* **Instructions to follow**
Say how many lines of the records include the string "pixels". Nothing else belongs in the answer.

Extracted records:
★ ★ ★ ★

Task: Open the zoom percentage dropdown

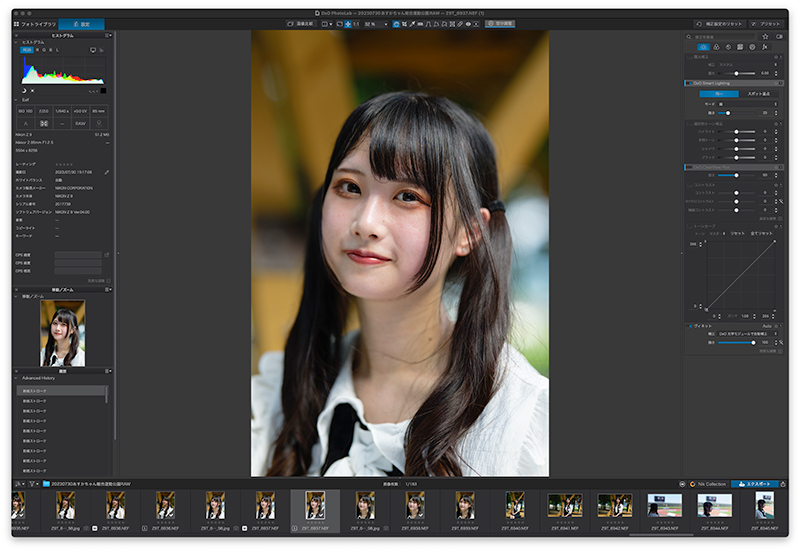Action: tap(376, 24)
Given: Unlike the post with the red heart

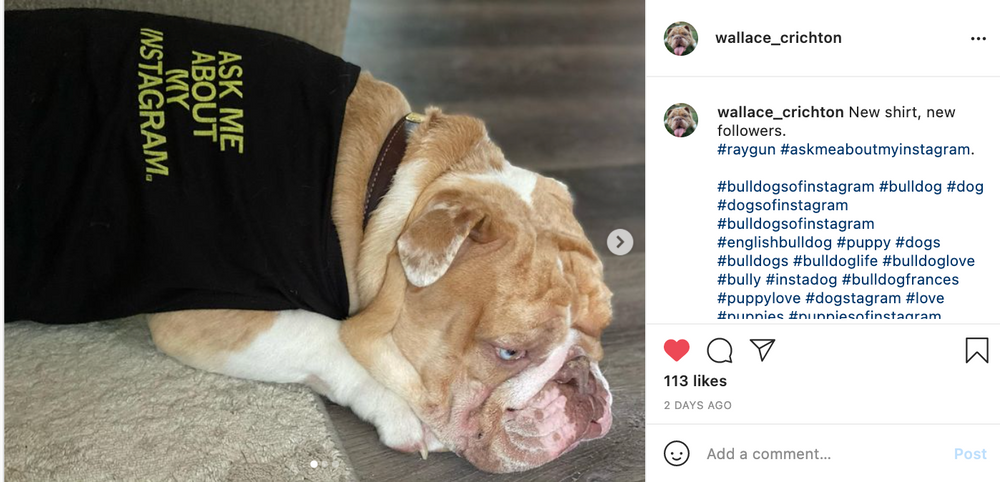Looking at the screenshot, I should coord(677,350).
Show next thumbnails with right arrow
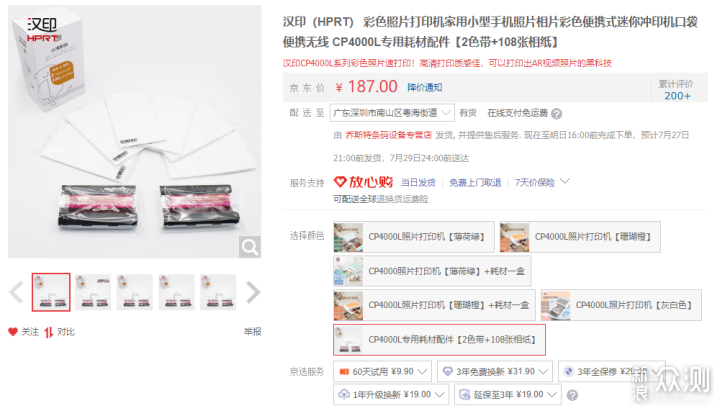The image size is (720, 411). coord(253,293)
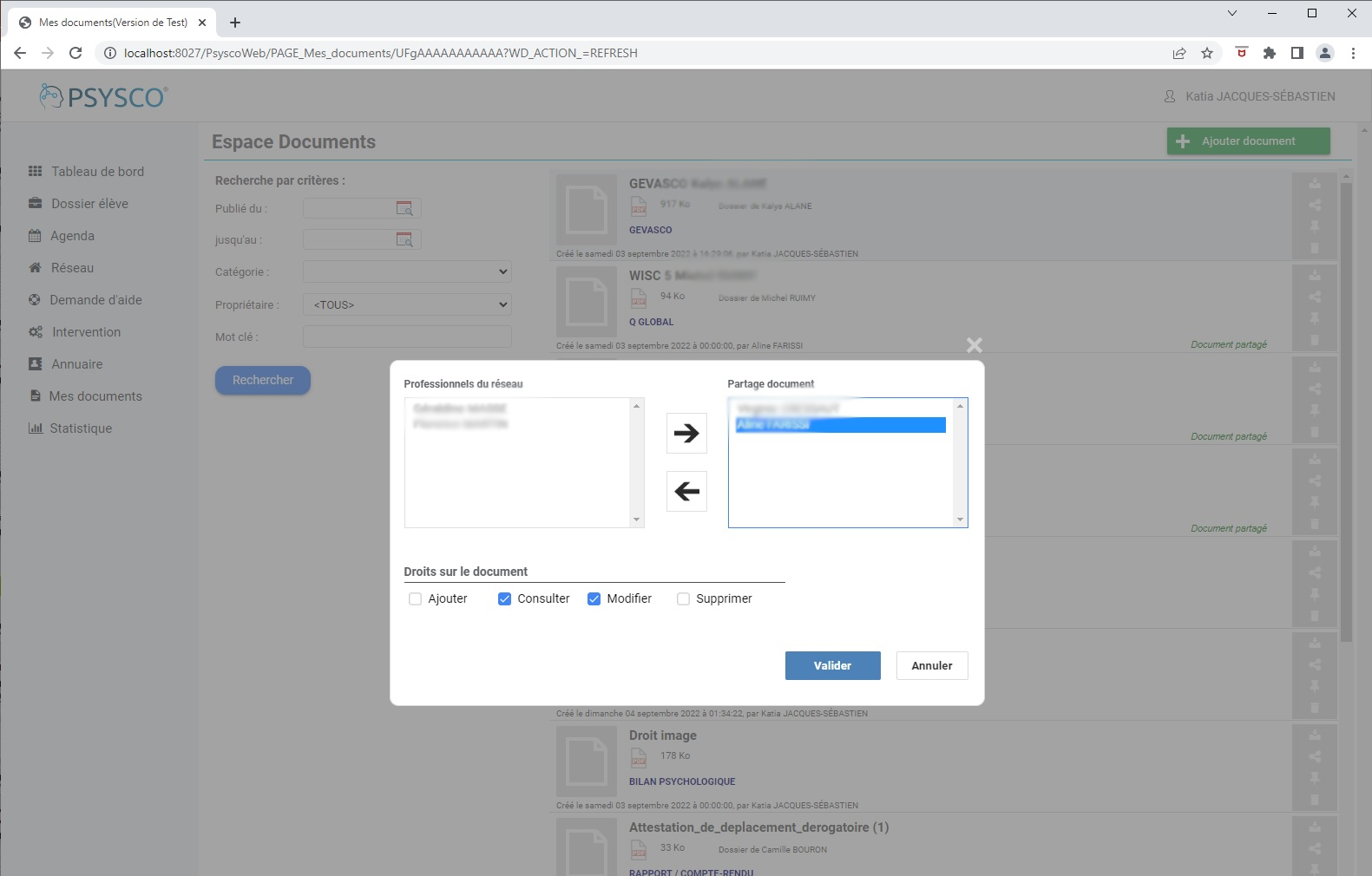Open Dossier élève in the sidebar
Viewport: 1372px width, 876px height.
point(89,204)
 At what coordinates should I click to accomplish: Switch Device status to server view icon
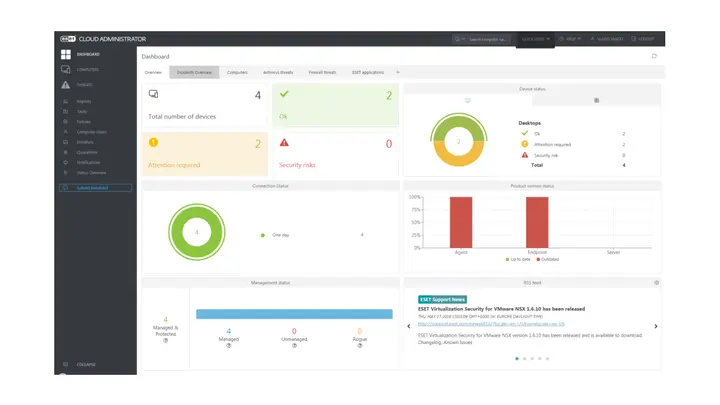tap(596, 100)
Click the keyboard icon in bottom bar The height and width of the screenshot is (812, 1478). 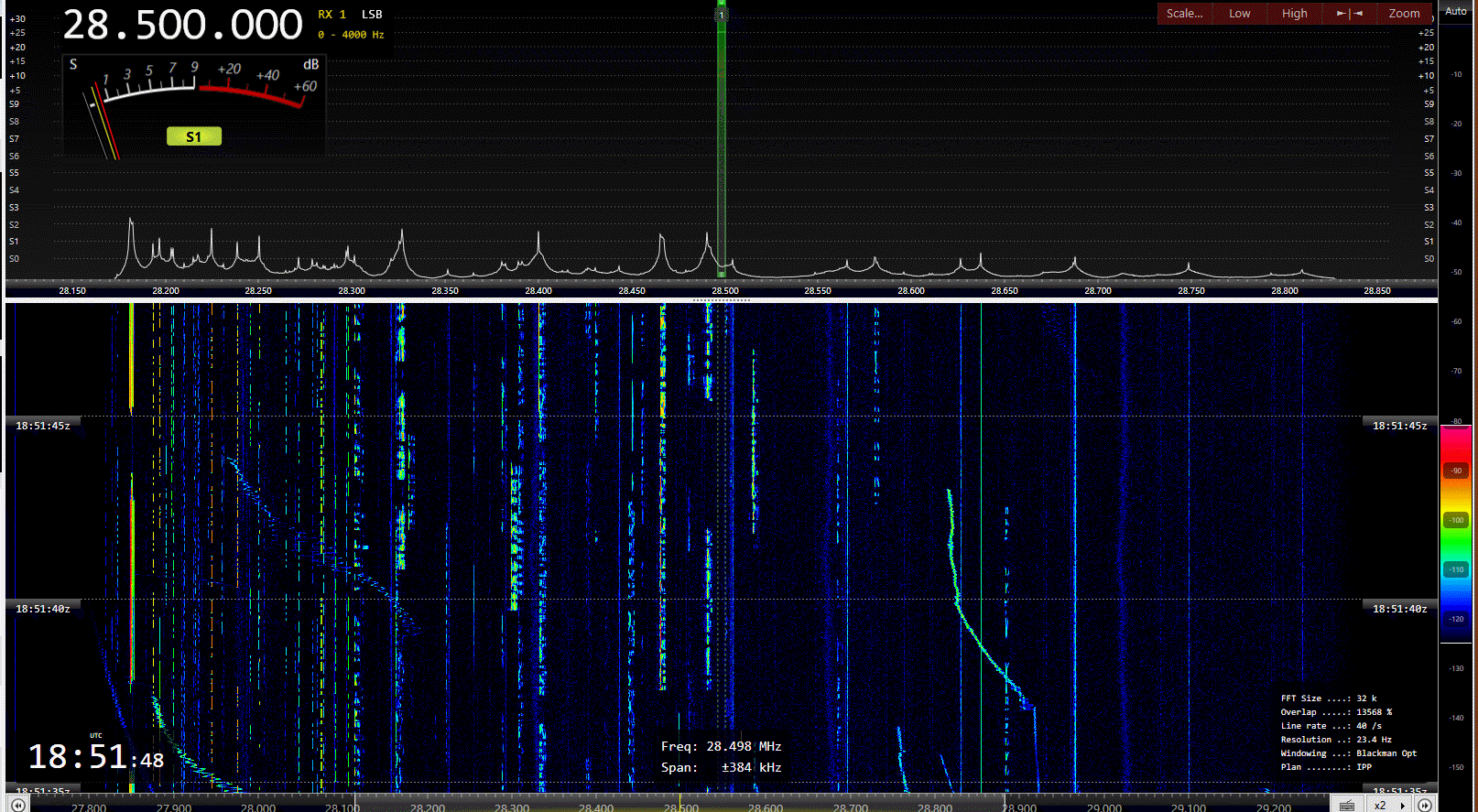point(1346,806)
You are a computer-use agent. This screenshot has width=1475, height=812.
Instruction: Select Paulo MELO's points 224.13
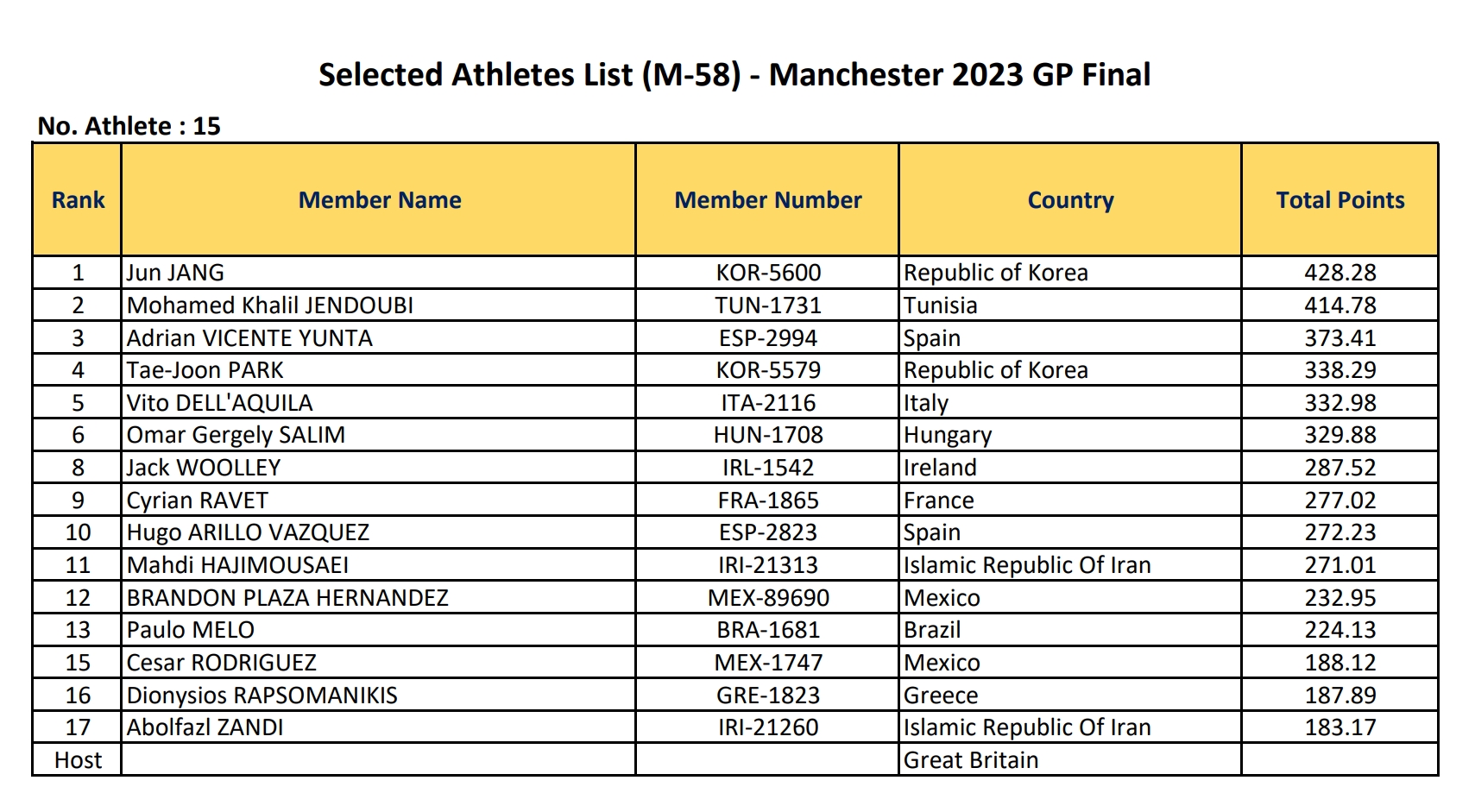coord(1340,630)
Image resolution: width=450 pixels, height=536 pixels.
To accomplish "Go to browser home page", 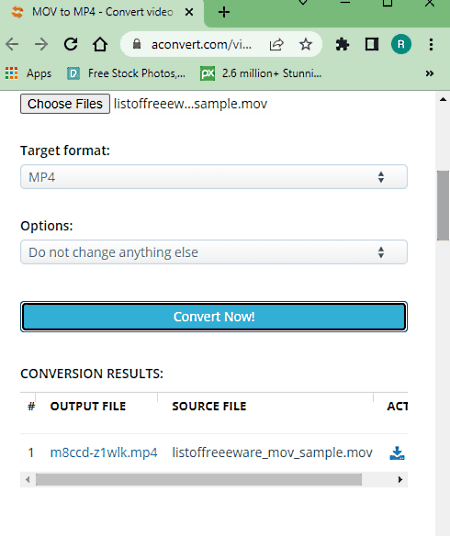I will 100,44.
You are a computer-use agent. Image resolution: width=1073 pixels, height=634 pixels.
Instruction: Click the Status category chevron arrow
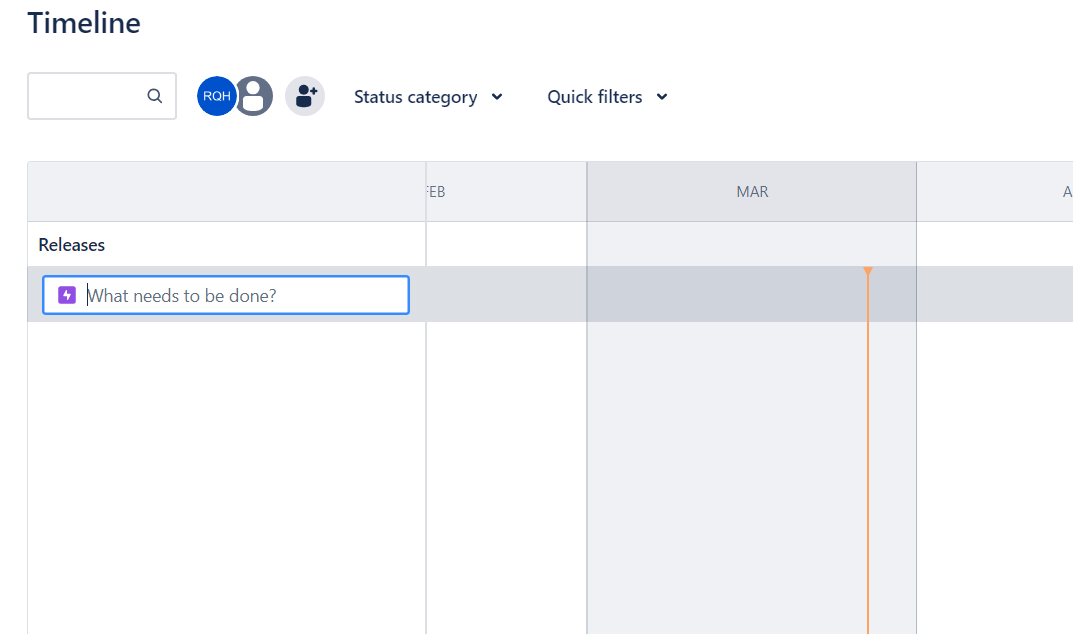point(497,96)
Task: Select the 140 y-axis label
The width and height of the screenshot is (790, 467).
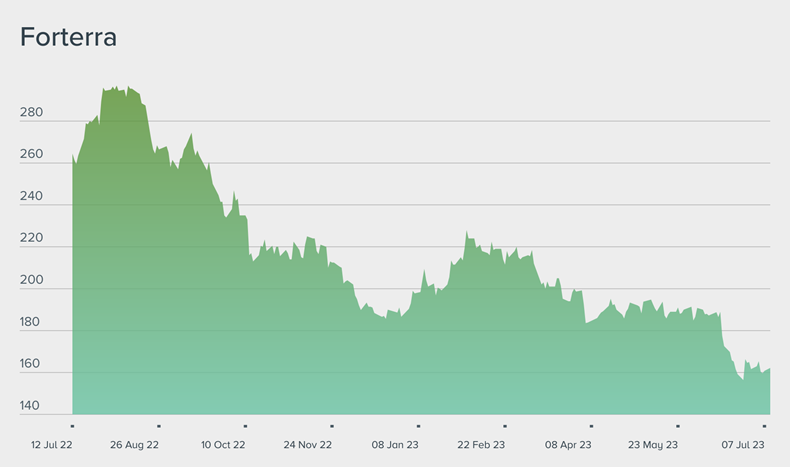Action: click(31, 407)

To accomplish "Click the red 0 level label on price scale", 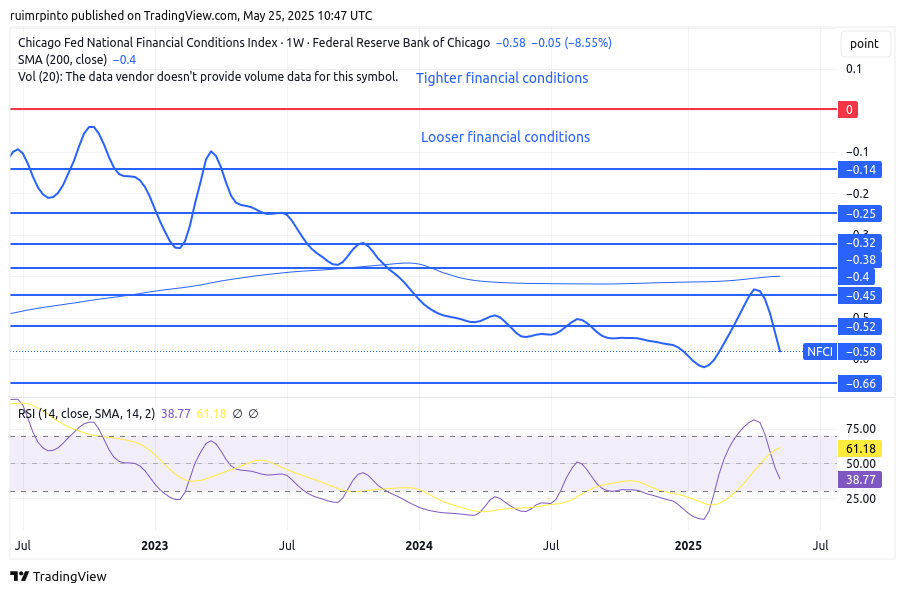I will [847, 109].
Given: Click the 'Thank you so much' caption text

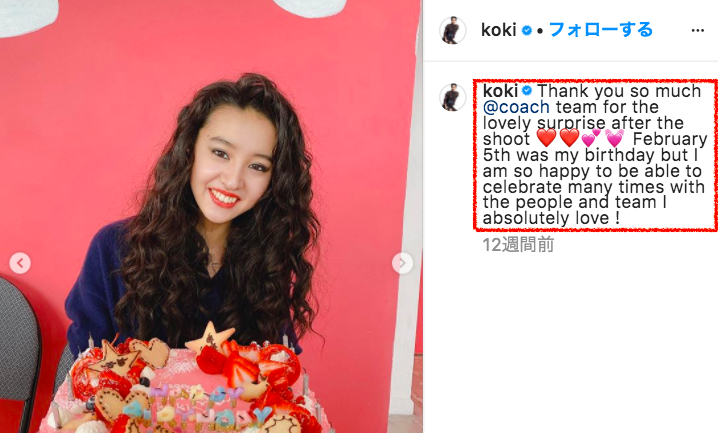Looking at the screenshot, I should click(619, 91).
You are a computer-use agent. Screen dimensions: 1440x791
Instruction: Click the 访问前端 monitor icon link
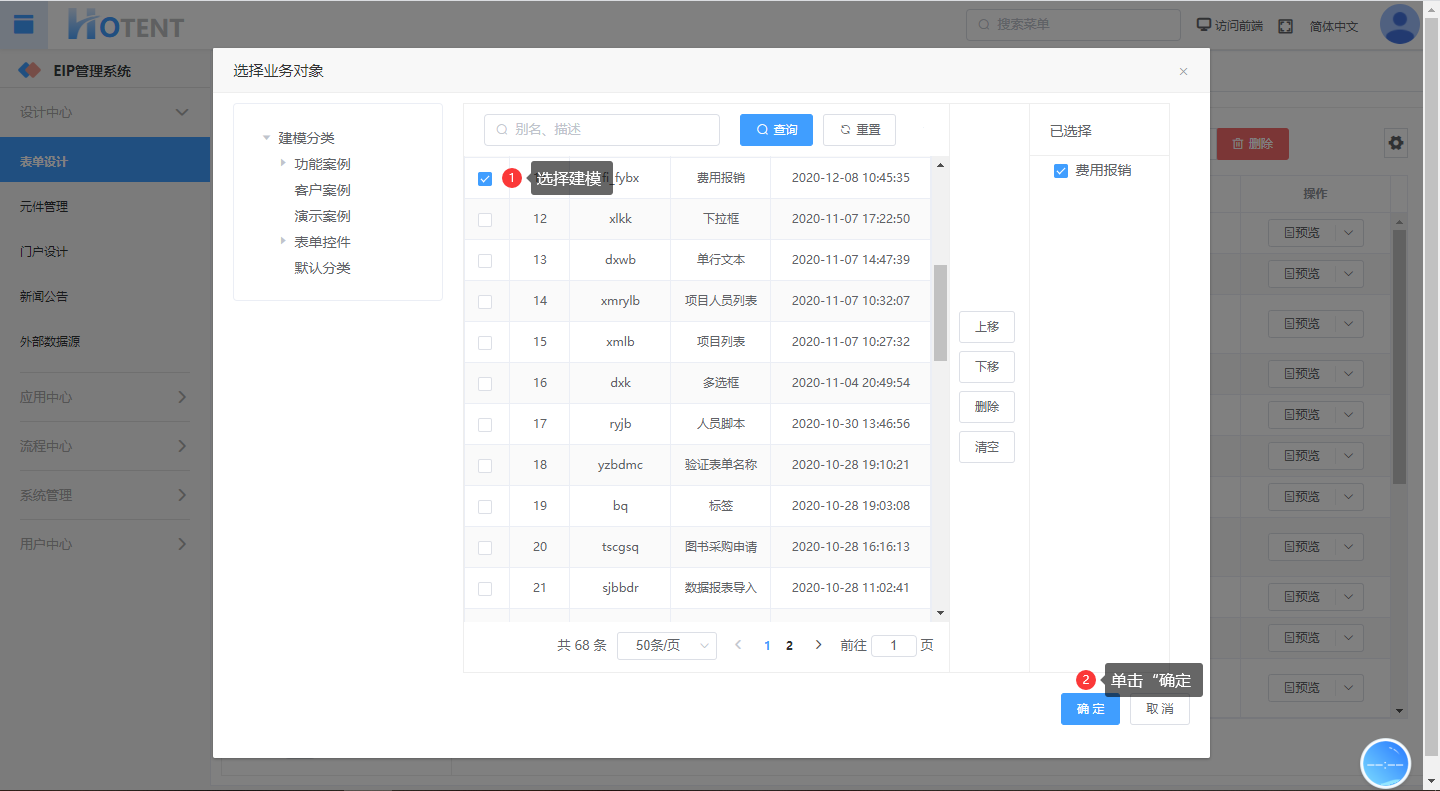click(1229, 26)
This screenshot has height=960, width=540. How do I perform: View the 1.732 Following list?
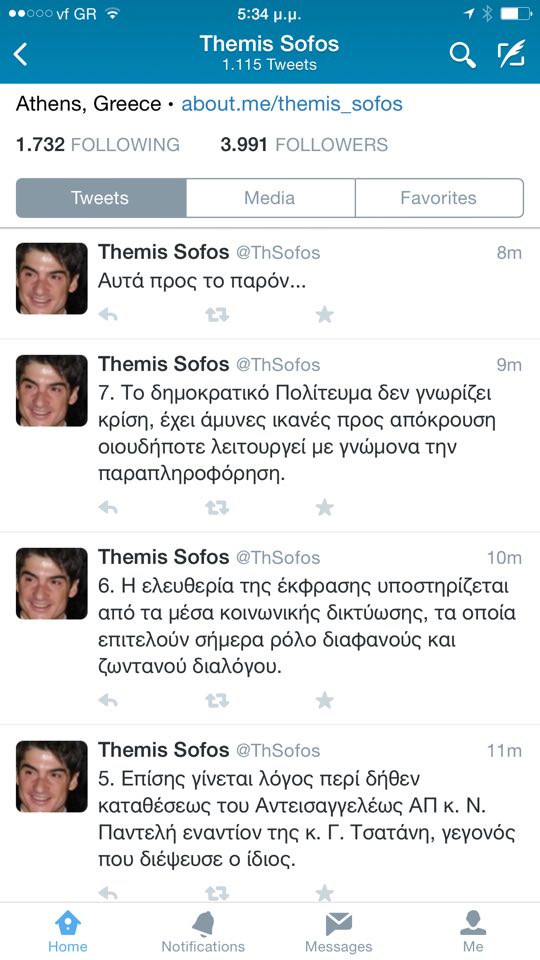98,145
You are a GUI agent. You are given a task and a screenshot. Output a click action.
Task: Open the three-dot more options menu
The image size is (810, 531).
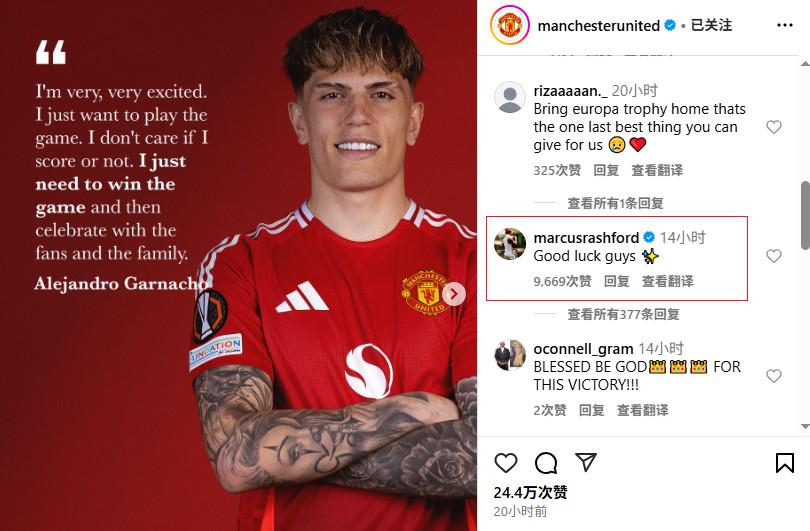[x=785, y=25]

★ ★ ★ ★

* **Response area**
2